In the presidential election, the ANN candidate, Álvaro Colom Caballeros (Guatemala's current president), won just over 12% of the vote and finished in third place, well behind the Guatemalan Republican Front (FRG) and the (PAN). In the congressional elections, the URNG as part of the ANN won nine congressional seats. This accounted for 8% of the congress’ total of 113 seats.
For many new political parties, 8% of the seats would be quite an accomplishment. But given that the party led by former dictator Efrain Ríos Montt (FRG) captured sixty-three seats (56%) and the second most successful party (PAN) captured thirty-seven seats (33%), many were disappointed with the URNG’s electoral results. Some said that elections' outcome “essentially translated its military defeat into political defeat.”

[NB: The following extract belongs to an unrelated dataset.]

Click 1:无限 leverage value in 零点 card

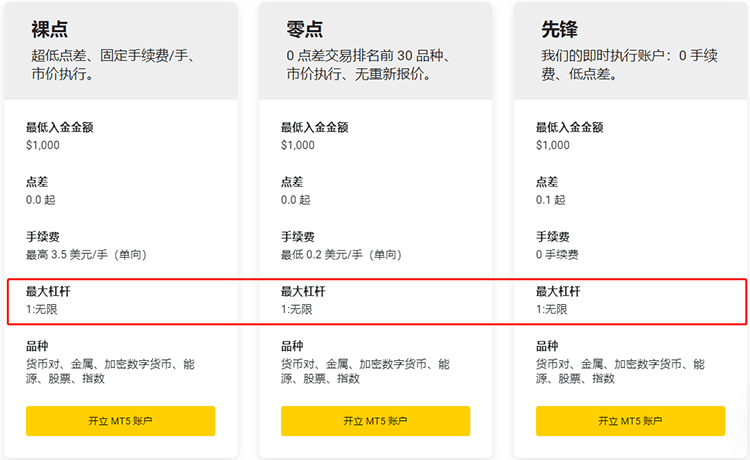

Between the 1999 and 2003 elections, the URNG continued to have problems with maintaining its party unity and, eventually, Jorge Soto resigned from the party. The URNG remained distant from civil society and many of its former combatants at this time as well. By the time of the 2003 elections rolled around, the URNG was in a significantly weaker position than it was in 1999.

Like the FMLN, the URNG presented one of its historic leaders as its presidential candidate in its second attempt at the presidency after choosing an individual loosely tied to the insurgency in its first attempt. In November 2003, the URNG selected Rodrigo Asturias (aka Gaspar Ilom), the son of Nobel Literature Laureate Miguel Angel Asturias. After a disappointing campaign, Asturias captured 3% of the national vote and finished in sixth place. As the URNG’s performance dropped from 12% to 3%, so too its vote total dropped by some 200,000, leaving it with fewer than 70,000 votes.

The elections for the country’s legislature were similarly disappointing as the URNG captured 4% percent of the national vote and two seats in the congress. Its performance was considerably worse than simply capturing fewer seats relative to 1999, as the total number of seats available had increased from 113 to 158 in the intervening years.


In 2007, fourteen candidates vied for the presidency with only three (Colom 28.23%, Pérez Molina 23.51%, and Giammattei 17.23%) attaining electoral support in the double digits. The URNG-MAIZ ticket captured a disappointing, but not unexpected, two percent of the vote. The ex-guerrillas in the ANN captured less than 1%. Finally, the Encuentro por Guatemala-Winaq, with Rigoberta Menchú as its candiate, received 3.09% of the national vote. Colom defeated Pérez Molina in a second round contest to become the sixth consecutive civilian president of Guatemala (53% to 47%). At the same time, the URNG-MAIZ captured two seats in the congress with 3.27% of the vote.

Today, the URNG-MAIZ is working to form a broad front to contest the 2011 elections with Pablo Monsanto of the ANN and other political and social organizations on the left. There's no clear presidential candidate (Pablo?) and the party has little ability to affect this year's presidential election. At the legislative level, the URNG and allies could pick up a seat in perhaps Chimaltenango, Sololá, Alta Verapaz, or Petén. and also hold its Huehuetenango (Walter Felix) and from the national list (Hector Nuila).